> QUOTED TEXT
|---|
----- Original Message -----
From: "Harald Tveit Alvestrand" <harald(_at_)alvestrand(_dot_)no>
Sent: Thursday, September 27, 2001 6:41 PM
Subject: Re: Exception to "MUST NOT"
--On 27. september 2001 09:32 +0900 Jiwoong Lee <porce(_at_)ktf(_dot_)com>
wrote:
MUST NOT means that you never do it, and any implementation that does it
is nonconformant to the spec.
If you find that you have to do it in some case, you have found a bug in
the spec.
Somecases. However, ICMPv6 example case, described in the first mail of
this thread, has not been found but already described in the spec; which
is not a bug at all.
could you give the RFC or draft name, and quote the text you are worried
about?
Yes. Please have a look on section 2.4 of RFC 2463 (ICMPv6)
...
(e) An ICMPv6 error message MUST NOT be sent as a result of
receiving:
...
|---|
> DATA BLOCK
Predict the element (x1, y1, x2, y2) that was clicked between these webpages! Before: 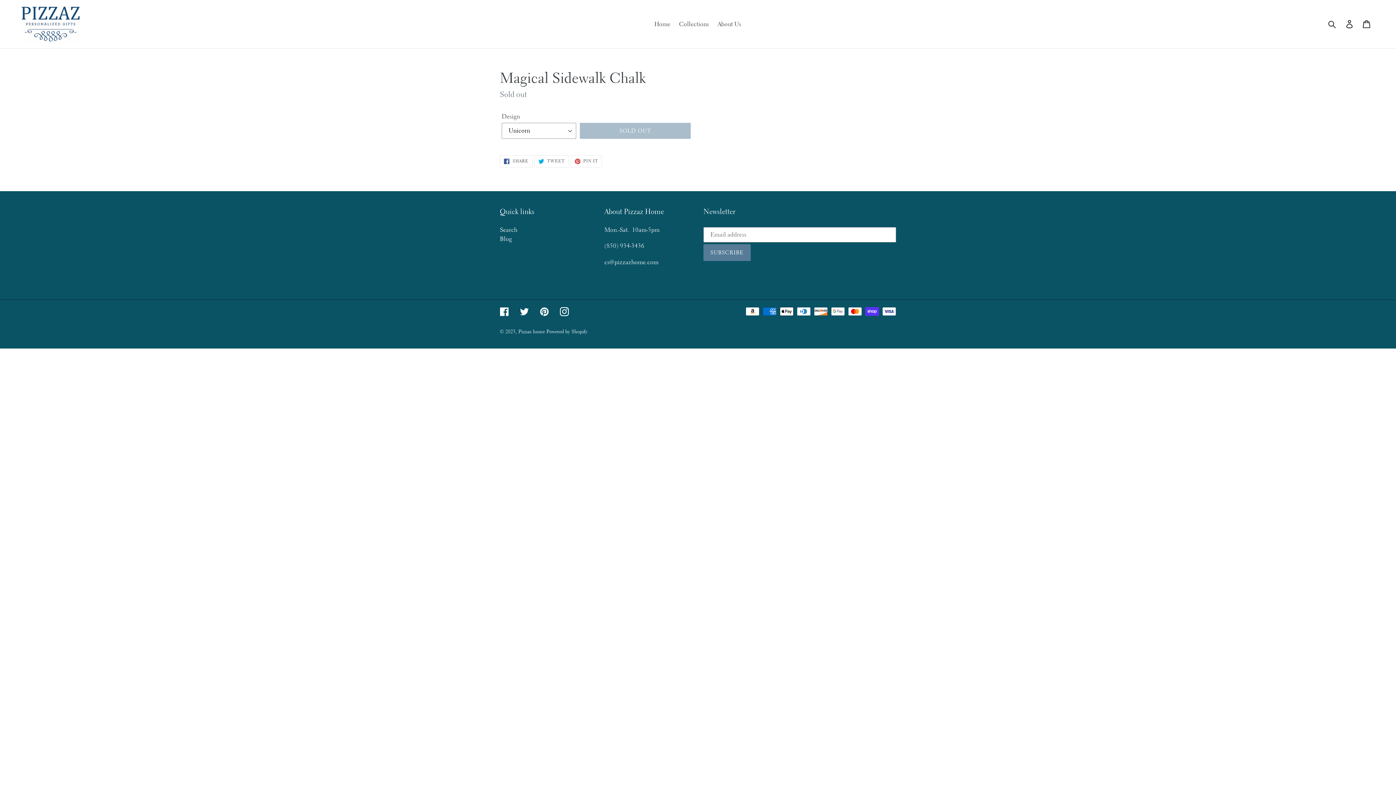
|---|
> PROBLEMS
1. Copy the stretch of the email about the "MUST NOT" exception from "If you find" through "RFC 2463 (ICMPv6)".
2. Extend the email about the "MUST NOT" exception, picking up right after its last sentence.

> EXPECTED RESULTS
1.
If you find that you have to do it in some case, you have found a bug in
the spec.
Somecases. However, ICMPv6 example case, described in the first mail of
this thread, has not been found but already described in the spec; which
is not a bug at all.
could you give the RFC or draft name, and quote the text you are worried
about?
Yes. Please have a look on section 2.4 of RFC 2463 (ICMPv6)

2.
(e.2) a packet destined to an IPv6 multicast address (there are
two exceptions to this rule: (1) the Packet Too Big
Message - Section 3.2 - to allow Path MTU discovery to
work for IPv6 multicast, and (2) the Parameter Problem
Message, Code 2 - Section 3.4 - reporting an unrecognized
IPv6 option that has the Option Type highest-order two
bits set to 10), or
(e.3) a packet sent as a link-layer multicast, (the exception
from e.2 applies to this case too), or
(e.4) a packet sent as a link-layer broadcast, (the exception
from e.2 applies to this case too), or
...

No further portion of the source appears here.